Un théâtre parisien, La Reine Blanche, est poursuivi pour diffamation après avoir programmé une pièce mettant en lumière le rôle de Marthe Gautier dans la découverte de la trisomie 21, longtemps attribuée exclusivement au Dr Jérôme Lejeune. Selon Libération, la fille de ce dernier, Clothilde Lejeune, a porté plainte pour atteinte à la mémoire de son père.
Ce qu'il faut retenir
- Marthe Gautier, cardiologue française, a joué un rôle clé dans la découverte de la trisomie 21 en 1959, mais son travail a été minimisé pendant des décennies.
- La pièce « La Découvreuse oubliée », programmée cet été au festival Off d’Avignon, réhabilite son parcours et ses contributions scientifiques.
- Clothilde Lejeune, fille du Dr Lejeune, dénonce une « atteinte à la mémoire » de son père et a engagé une action en justice pour diffamation.
- Le théâtre La Reine Blanche, situé à Paris, est visé par cette plainte.
- La pièce s’inscrit dans un mouvement plus large de réhabilitation des figures scientifiques féminines effacées par l’histoire.
Une pièce qui réécrit l’histoire médicale
« La Découvreuse oubliée », écrite et mise en scène par Isabelle Starkier, retrace le parcours de Marthe Gautier, une scientifique dont les travaux ont été éclipsés par ceux du Dr Jérôme Lejeune.

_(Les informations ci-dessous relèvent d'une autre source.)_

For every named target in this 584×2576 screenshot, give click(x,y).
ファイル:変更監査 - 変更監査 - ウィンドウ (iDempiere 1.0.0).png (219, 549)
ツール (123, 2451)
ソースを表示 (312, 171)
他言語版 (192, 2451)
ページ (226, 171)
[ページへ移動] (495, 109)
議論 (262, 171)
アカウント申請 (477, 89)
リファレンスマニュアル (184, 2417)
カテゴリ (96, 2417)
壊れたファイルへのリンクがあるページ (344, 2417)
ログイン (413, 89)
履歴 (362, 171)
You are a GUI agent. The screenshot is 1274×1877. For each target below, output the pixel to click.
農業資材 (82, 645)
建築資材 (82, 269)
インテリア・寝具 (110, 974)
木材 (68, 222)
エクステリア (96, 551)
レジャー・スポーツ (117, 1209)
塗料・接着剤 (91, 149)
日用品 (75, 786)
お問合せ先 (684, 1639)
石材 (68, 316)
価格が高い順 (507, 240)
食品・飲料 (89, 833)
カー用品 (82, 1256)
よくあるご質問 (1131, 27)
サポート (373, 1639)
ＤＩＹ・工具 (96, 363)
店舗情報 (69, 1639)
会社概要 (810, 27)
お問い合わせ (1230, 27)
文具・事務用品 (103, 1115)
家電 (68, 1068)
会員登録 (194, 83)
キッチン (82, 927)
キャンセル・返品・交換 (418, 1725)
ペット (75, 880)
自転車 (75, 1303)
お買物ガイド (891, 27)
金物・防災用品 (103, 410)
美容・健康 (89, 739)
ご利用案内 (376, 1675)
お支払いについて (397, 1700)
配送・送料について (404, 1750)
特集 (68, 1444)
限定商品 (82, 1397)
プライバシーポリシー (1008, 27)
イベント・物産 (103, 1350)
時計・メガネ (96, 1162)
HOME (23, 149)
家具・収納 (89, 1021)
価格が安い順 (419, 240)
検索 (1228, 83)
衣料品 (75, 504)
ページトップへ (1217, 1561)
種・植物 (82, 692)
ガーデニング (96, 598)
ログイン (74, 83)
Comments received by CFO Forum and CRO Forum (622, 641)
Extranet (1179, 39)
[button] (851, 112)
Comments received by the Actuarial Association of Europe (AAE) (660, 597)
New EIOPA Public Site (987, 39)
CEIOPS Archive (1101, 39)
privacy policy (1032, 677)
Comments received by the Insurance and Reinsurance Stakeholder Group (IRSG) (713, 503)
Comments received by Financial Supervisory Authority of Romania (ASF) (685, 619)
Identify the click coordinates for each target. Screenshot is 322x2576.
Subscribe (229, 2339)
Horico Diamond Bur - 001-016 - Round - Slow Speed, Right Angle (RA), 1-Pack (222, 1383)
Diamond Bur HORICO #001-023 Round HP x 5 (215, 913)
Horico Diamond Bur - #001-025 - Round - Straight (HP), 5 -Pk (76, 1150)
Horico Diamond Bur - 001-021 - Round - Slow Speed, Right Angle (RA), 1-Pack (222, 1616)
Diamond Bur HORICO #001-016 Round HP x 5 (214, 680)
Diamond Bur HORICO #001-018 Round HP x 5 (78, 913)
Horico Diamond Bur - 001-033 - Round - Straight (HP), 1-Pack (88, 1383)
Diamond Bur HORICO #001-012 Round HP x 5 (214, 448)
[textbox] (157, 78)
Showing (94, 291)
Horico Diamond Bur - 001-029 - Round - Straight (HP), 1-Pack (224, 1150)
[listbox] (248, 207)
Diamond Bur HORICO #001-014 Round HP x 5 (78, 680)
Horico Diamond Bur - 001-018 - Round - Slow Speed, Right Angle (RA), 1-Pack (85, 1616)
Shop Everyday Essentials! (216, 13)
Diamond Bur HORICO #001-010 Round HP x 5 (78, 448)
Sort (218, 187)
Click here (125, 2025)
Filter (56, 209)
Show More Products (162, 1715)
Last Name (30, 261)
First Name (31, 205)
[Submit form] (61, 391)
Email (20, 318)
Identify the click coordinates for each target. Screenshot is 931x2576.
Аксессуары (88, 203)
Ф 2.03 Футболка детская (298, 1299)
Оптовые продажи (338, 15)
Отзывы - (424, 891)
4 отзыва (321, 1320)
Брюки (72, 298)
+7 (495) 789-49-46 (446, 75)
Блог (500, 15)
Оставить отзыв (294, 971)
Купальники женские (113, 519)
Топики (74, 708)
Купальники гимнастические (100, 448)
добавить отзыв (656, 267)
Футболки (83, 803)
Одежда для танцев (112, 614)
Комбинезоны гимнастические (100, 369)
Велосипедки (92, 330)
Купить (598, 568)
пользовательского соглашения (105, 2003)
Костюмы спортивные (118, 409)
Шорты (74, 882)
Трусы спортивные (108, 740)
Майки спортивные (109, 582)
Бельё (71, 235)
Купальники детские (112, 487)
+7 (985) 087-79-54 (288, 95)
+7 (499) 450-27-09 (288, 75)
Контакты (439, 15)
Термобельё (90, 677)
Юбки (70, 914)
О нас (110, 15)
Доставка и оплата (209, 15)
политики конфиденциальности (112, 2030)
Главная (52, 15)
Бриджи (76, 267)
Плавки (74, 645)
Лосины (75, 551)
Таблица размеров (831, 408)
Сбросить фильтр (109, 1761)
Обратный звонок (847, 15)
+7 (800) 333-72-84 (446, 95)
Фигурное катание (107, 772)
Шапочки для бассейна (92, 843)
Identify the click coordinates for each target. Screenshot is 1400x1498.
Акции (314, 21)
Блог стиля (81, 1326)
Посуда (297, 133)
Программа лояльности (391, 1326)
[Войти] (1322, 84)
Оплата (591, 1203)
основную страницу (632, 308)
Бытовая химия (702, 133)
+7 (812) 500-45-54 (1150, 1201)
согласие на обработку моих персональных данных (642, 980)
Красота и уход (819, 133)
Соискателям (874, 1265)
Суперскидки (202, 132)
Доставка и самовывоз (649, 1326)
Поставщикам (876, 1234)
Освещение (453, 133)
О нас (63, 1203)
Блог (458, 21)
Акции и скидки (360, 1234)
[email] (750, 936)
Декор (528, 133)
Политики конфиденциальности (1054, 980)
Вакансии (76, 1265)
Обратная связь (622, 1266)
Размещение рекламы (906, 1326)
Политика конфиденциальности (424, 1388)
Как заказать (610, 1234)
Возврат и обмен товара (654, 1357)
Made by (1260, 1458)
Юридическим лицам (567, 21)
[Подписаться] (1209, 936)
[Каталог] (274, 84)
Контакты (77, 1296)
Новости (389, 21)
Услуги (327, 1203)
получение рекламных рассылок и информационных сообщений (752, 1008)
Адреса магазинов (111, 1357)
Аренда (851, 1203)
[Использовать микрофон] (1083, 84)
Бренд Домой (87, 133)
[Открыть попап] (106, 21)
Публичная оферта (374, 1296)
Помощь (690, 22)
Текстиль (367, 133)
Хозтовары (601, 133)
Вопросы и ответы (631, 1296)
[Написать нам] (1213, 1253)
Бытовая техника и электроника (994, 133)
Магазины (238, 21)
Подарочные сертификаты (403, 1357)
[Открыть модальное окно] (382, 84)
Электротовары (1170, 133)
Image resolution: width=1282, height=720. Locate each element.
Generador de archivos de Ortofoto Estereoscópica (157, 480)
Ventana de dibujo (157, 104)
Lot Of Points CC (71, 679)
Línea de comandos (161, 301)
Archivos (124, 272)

Selon les sources historiques, c’est elle qui, en 1959, a identifié le chromosome surnuméraire responsable de la trisomie 21, dans le cadre de recherches menées à l’hôpital Trousseau à Paris. Pourtant, pendant des années, la paternité de cette découverte a été attribuée uniquement au Dr Lejeune, qui a reçu une reconnaissance internationale pour ce travail.
La pièce, qui sera présentée cet été au festival Off d’Avignon, entend corriger cette injustice historique. Elle s’appuie sur des archives et des témoignages pour mettre en lumière le rôle central de Marthe Gautier, souvent réduite au rang de simple assistante dans les récits traditionnels. Pour les organisateurs du spectacle, il s’agit de « redonner à cette femme la place qu’elle mérite dans l’histoire de la science ».
Une plainte pour diffamation déposée par la famille Lejeune
Clothilde Lejeune, fille unique du Dr Jérôme Lejeune, a décidé d’engager une action en justice pour diffamation contre le théâtre parisien La Reine Blanche. Dans sa plainte, déposée début juillet 2026, elle affirme que la pièce porte atteinte à la mémoire de son père et minimise ses propres contributions scientifiques. « Mon père a consacré sa vie à la recherche sur la trisomie 21 et à la défense des personnes handicapées. Cette pièce est une falsification de l’histoire », a-t-elle déclaré à Libération.
Selon les avocats de la famille Lejeune, la pièce présente une version biaisée des faits en omettant délibérément le rôle du Dr Lejeune dans la découverte. Ils estiment que les propos tenus dans la pièce, notamment ceux attribués à des personnages fictifs, pourraient être considérés comme diffamatoires. La plainte vise non seulement le texte de la pièce, mais aussi les débats et discussions qui pourraient l’accompagner lors des représentations.
Un débat qui dépasse le cadre judiciaire
Cette affaire soulève des questions plus larges sur la réécriture de l’histoire scientifique et la place des femmes dans la recherche. Marthe Gautier, décédée en 2022, n’a reçu une reconnaissance officielle qu’en 2014, lorsque l’Académie nationale de médecine française a enfin reconnu sa contribution. Pour les historiens des sciences, cette pièce s’inscrit dans une dynamique de réhabilitation des figures oubliées, comme celle de Lise Meitner en physique ou Rosalind Franklin en biologie.
Du côté du théâtre La Reine Blanche, on se dit déterminé à poursuivre les représentations. « Nous ne faisons que rétablir une vérité historique. Si cette plainte aboutit, ce sera un dangereux précédent pour la liberté artistique et le débat scientifique », a réagi la direction du théâtre. La première de la pièce est prévue pour le 10 juillet 2026 au festival Off d’Avignon, où elle sera jouée jusqu’au 26 juillet.
Quant au festival Off d’Avignon, il a d’ores et déjà confirmé que la pièce serait jouée comme prévu, tout en précisant que « la liberté artistique reste un pilier de notre programmation ». La question reste donc entière : jusqu’où peut-on aller dans la réécriture de l’histoire au nom de la vérité ?
Son rôle a été minimisé en raison des normes sociales de l’époque, qui reléguaient souvent les femmes scientifiques au second plan. De plus, le Dr Jérôme Lejeune, qui a bénéficié d’une renommée internationale, a été davantage mis en avant dans les récits médiatiques et historiques.